Okay, I guess you could say I'm feeling pretty lonely and useless right now, but I know I just wanna throw a pity part for myself. Ain't they great? Well, I am also aware I'm supposed to be doing homework that I should've finished a week ago, but I was doin' the easy stuff which included an a Teenbiz3000 article about MySpace and a Japanese social network called Mixi. The Teenbiz people tried to make it look like the author wrote the article to compare and contrast the two, but that's not the vibe I was getting. So I got a little angry, that message that said I haven't gotten into "the whole blogging thing...yet," was lookin' at me, so I decided to sort of talk about it I guess. Or rant. I don't like to use that word.
Anyways, the article talked about how MySpace is so self-absorbed, all about, me, me, me, whilst this Mixi site is about socializing inside the Japanese culture. MySpace = Me. Mixi = Us. Now, I absolutely despise MySpace. Cannot stand it one bit. I mean, with all the things that go on there, just, no. I figure I'm no mouth to talk about this considering I'm extremely fickle about socializing, but yeah, I do like to talk to people sometimes. Hey, my family and I were forced to run away to an island. There just aren't any non-backstabbers around here to be friends with, so what else am I supposed to resort to? I like talking about my day, and listening to other people's, and telling stories that relate to each day. Does that make me so self absorbed?
I am extremely annoyed I cannot find my book that holds the term for this, but believe me there is a term. It is, the need to share one's life with others, and it's completely natural. Think about it. If you were confined, and there was absolutely no way to communicate to others what was going on in your life, or how you felt, wouldn't that drive you crazy? Thinking back a bit I think it almost drove me there. Two or three years ago actually. You don't need to hear about that, but I went pretty nutzo I gotta say.
Basically, the people on the internet helped me pull myself together, and now I can talk to people on here like I would anyone else. How's that for phenomenal? Leave a baby alone without care, and it will die. Don't get me wrong when I say this, I'm not trying to put Japan down, but just look at all the suicides over there! There may be a lot of factors to each case, but heres one: The Japanese don't show emotion. It's practically against their culture and ancient ways.

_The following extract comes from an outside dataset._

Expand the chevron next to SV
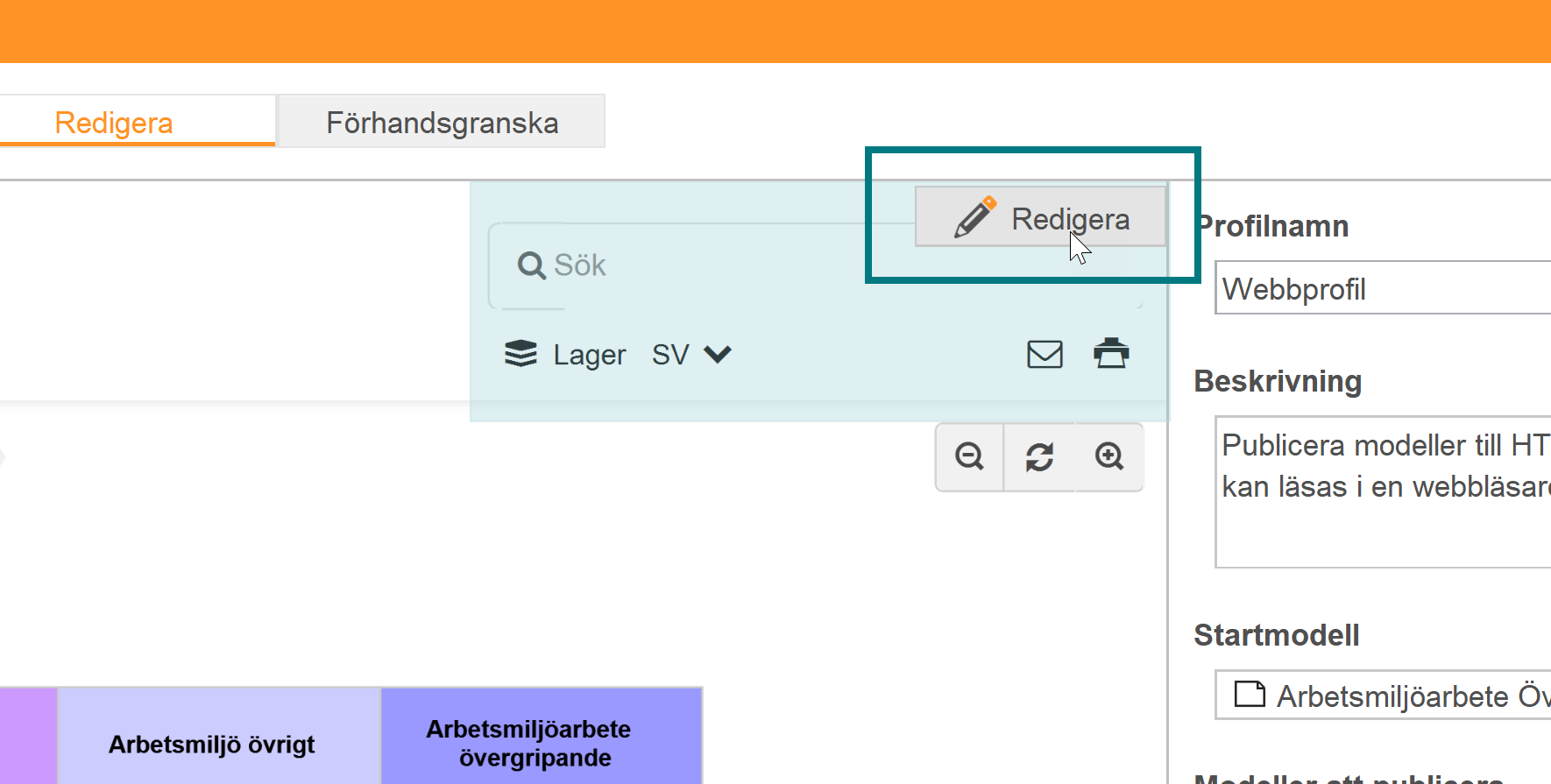 pyautogui.click(x=718, y=355)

I've really loved how they're so polite, but all of those emotional things they create (I think) are a shadow of what they've always wanted to be. Granted, there are those rebells, but don't they seem a lot happier?
Call it exploitive, dumb, stupid, whatever, but do not call it "self-absorbed." Just because the Japanese respect their culture to extremes, doesn't mean the social networking of America is bad compared to it! Yeah yeah, pity parties are for fools and vain idiots, but really, doesn't throwing one feel good? Even if it's only once? You've hit a crisis in your life and no one is around, wouldn't you like someone to say, "Oh no," and feel your pain for a bit? Maybe you want solutions, and words of care saying it's alright. I guess you can say, "No, I can live by myself just fine," and well yeah, I think that a lot to myself too. Come on though. If I could really live by myself at the moment and be totally happy, just why am I here? Just the same if you could live without the community here, what about that/those awesome person/people you tell everything to? I don't know if this applies to everyone, but I haven't met a person yet who can live otherwise. Simply because people like sharing their thoughts, are they really that egocentric?